Adding to the potential turmoil, Syriza leads the conservative New Democracy party by three percentage points in opinion polls, a lead that has been shrinking, but the polls show that neither Syriza nor the ruling New Democracy Party would secure enough votes to win a majority in Parliament. If neither party could build a coalition government, Greece would be forced into a second national elections within weeks, a sequence of events the country suffered through in mid-2012 at the depth of the Greek debt crisis.

You don’t just need a stable government to be formed quickly; you need a government with a clear policy forward” Mr. Hardouvelis said.
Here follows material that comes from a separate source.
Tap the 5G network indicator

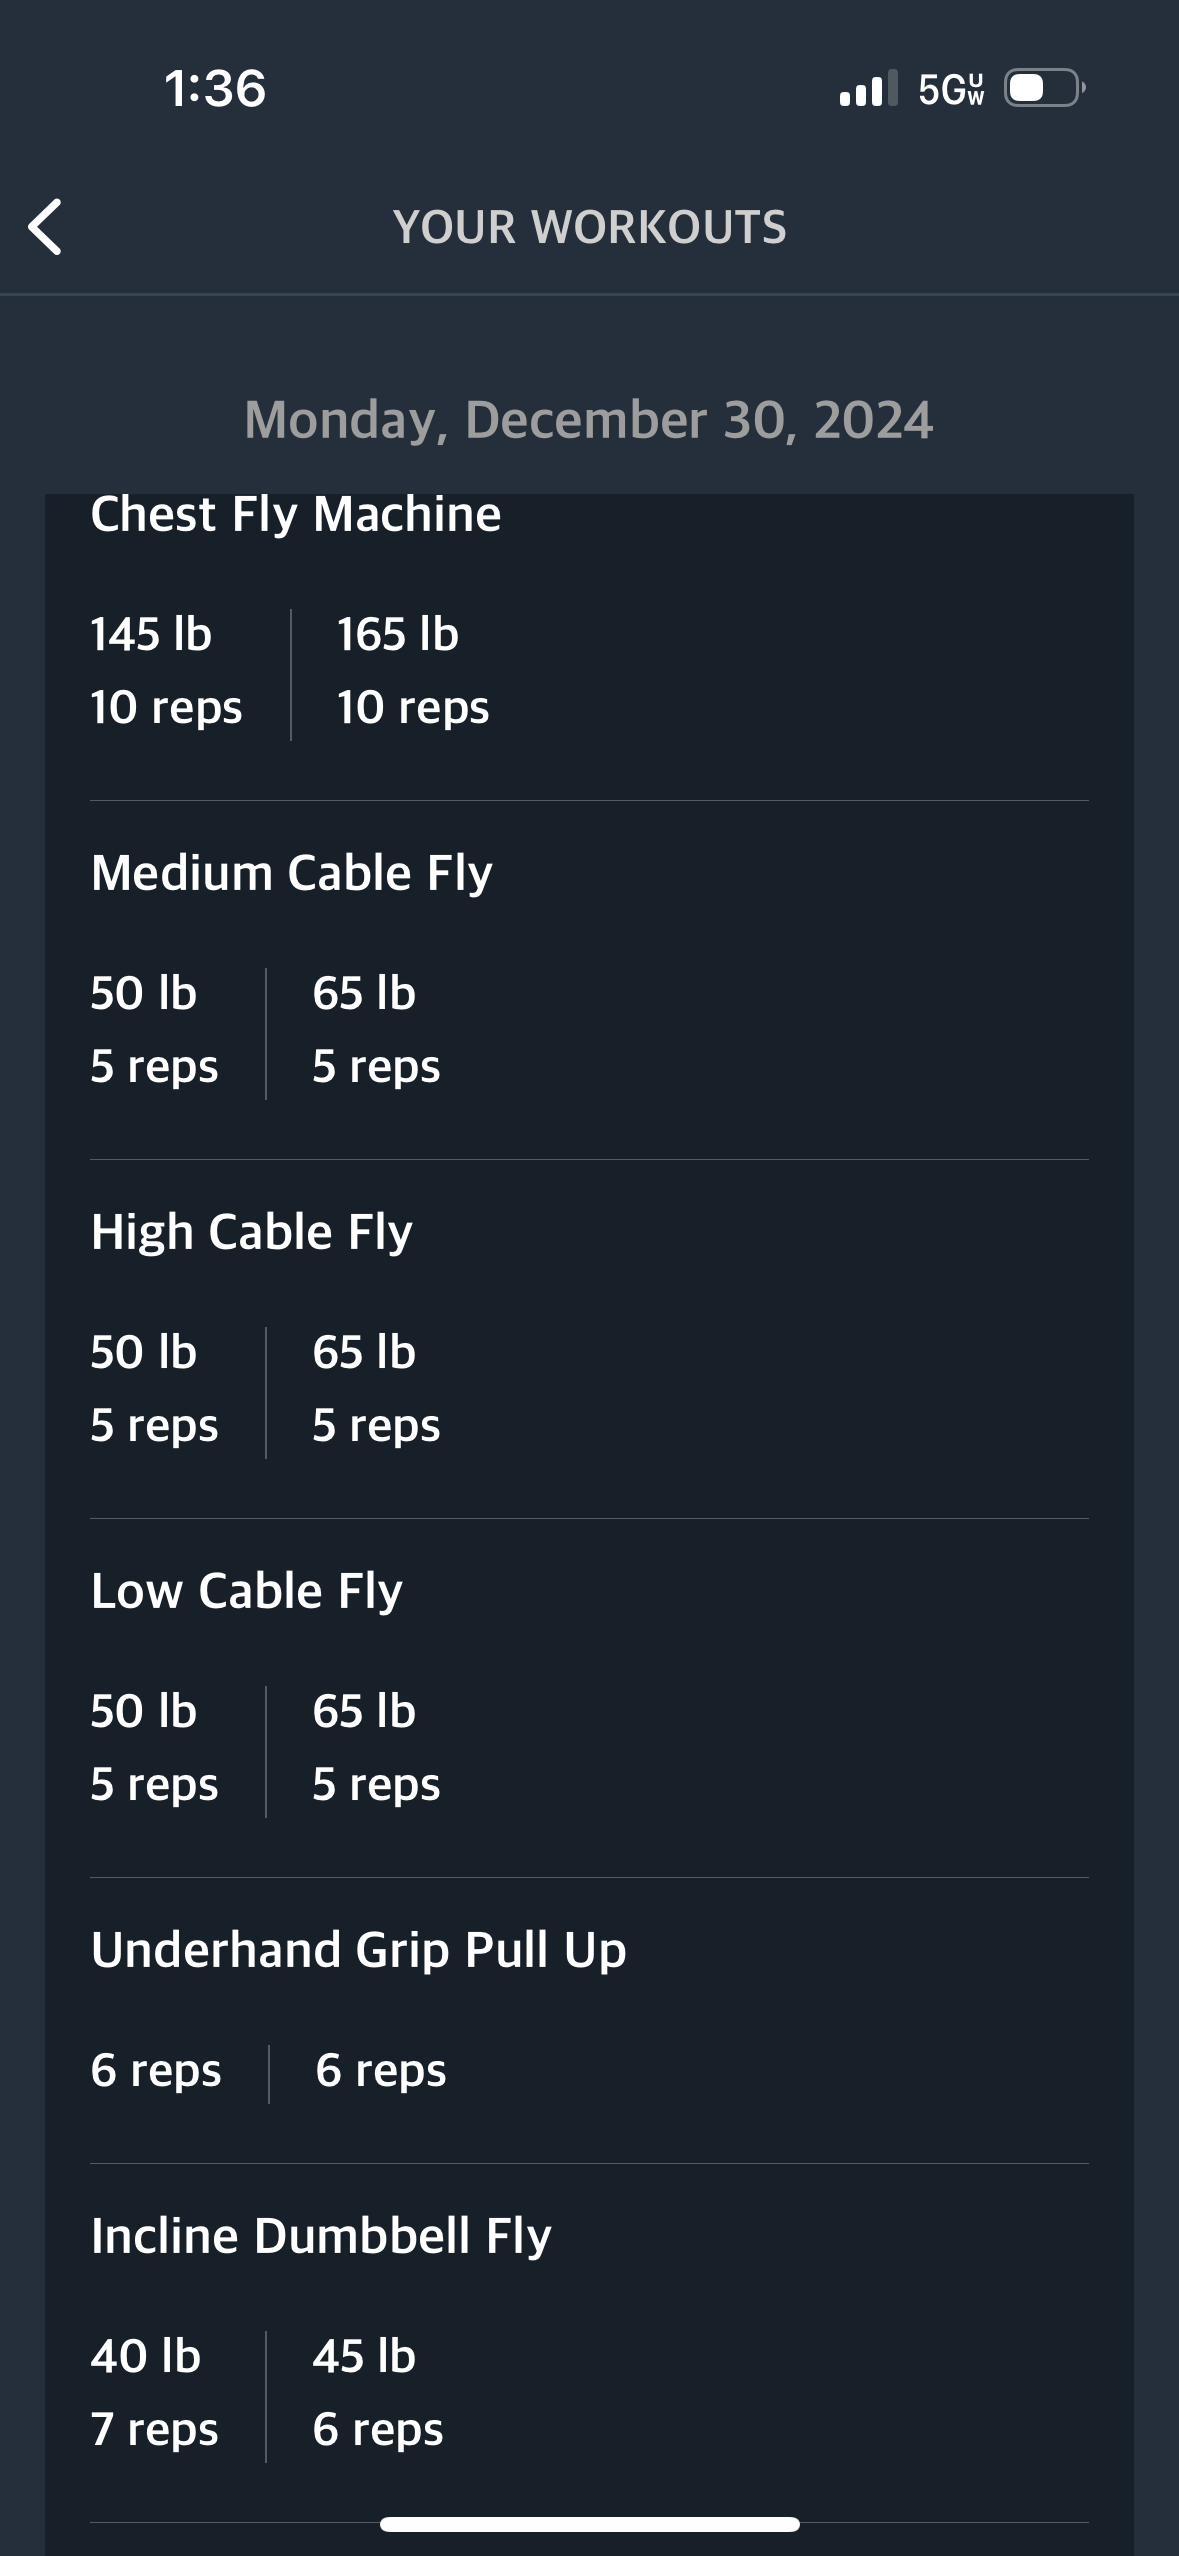951,89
The country’s political uncertainty, and the possibility of SYRIZA coming to power, has brought discussion of the possible exit from the Eurozone back on the table. ‘Grexit’, the word forged in 2012 to define such an exit, is finding renewed reference in banks’ research notes and the media. Although, Greece’s improved finances—and defenses erected by the European Union and the European Central Bank since the depth of the crisis—have helped soothe some of those fears.

Mr. Hardouvelis also added that a Greek exit from the euro is unlikely. “Politics in a country follows the deep wishes of the population and the population has a deep wish to stay with the West; that is associated with staying in the euro area”.